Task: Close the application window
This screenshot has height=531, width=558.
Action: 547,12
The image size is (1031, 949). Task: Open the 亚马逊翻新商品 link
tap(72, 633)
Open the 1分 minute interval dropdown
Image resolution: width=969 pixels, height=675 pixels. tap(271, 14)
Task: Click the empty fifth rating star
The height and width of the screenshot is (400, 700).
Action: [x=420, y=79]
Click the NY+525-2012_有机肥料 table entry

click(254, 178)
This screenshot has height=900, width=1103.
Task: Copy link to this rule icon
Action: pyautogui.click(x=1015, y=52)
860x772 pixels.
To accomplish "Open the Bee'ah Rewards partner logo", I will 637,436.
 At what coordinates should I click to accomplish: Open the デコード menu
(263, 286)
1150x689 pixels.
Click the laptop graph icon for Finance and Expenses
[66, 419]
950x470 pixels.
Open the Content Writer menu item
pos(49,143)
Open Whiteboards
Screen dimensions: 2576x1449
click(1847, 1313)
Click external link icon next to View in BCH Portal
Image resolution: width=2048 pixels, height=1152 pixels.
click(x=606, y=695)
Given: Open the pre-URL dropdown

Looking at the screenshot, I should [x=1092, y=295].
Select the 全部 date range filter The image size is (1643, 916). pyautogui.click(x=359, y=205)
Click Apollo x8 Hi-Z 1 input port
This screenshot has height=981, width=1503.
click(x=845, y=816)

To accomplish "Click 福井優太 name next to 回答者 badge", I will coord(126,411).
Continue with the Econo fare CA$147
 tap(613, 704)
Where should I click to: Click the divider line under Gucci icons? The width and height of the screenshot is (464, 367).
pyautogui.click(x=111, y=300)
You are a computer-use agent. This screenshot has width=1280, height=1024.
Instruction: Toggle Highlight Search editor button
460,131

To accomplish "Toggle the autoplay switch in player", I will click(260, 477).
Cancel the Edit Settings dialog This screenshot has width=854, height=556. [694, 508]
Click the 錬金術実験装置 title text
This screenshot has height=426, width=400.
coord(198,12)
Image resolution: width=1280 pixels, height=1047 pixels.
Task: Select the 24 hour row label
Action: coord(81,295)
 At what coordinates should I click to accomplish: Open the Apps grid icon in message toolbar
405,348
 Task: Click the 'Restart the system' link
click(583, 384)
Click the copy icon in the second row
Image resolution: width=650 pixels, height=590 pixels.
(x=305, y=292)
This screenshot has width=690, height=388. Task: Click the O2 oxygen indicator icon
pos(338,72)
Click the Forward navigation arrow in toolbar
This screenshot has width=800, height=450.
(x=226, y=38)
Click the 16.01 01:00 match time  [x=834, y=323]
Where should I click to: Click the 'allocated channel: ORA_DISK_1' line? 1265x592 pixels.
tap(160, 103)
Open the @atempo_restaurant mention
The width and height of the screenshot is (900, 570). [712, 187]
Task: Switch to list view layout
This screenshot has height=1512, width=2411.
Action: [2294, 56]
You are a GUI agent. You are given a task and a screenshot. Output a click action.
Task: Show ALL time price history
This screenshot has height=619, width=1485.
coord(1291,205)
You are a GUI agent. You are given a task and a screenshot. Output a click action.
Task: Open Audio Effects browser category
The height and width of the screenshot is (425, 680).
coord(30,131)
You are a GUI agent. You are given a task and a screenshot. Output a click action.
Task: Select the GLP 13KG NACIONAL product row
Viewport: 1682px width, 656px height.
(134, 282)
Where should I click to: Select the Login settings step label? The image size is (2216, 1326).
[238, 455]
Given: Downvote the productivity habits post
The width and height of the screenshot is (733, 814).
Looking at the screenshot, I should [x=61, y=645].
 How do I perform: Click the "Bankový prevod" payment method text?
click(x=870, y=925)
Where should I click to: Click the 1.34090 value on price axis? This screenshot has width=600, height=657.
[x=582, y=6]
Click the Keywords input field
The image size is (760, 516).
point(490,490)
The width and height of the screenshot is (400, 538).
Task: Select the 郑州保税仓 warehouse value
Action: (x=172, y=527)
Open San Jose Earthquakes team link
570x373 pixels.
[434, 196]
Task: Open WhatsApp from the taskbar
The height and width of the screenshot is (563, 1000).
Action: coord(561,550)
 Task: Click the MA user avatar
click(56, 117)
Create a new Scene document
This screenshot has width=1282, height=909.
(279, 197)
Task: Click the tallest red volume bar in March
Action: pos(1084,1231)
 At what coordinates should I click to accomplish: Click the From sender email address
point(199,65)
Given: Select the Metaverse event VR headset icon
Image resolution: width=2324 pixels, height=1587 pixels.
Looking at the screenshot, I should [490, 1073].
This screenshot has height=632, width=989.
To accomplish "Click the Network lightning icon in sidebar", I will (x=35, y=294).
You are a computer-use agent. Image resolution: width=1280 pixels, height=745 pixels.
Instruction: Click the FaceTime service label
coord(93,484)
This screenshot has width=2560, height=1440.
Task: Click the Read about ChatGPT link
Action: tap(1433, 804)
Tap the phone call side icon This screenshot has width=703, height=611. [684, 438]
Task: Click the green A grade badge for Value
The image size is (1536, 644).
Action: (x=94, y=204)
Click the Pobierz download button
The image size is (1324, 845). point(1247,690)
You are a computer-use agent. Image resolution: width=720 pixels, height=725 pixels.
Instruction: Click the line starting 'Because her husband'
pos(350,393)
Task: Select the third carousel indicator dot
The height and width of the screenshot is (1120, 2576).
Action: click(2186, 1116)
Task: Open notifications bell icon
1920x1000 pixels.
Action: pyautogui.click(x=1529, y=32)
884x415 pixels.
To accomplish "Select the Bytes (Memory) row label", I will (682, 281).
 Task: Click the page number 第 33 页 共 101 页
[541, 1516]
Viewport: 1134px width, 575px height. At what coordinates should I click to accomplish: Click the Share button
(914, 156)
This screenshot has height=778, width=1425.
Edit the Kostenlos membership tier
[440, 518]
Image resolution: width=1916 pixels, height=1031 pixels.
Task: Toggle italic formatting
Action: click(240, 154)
-=-=-
Put the rows from the start through the line containing "tap(72, 633)" into a two-column CSV with the columns instruction and action, one line for each row. Quote each field and replace any line breaks with spaces.

instruction,action
"Task: Close the application window This screenshot has height=531, width=558.","Action: 547,12"
"The image size is (1031, 949). Task: Open the 亚马逊翻新商品 link","tap(72, 633)"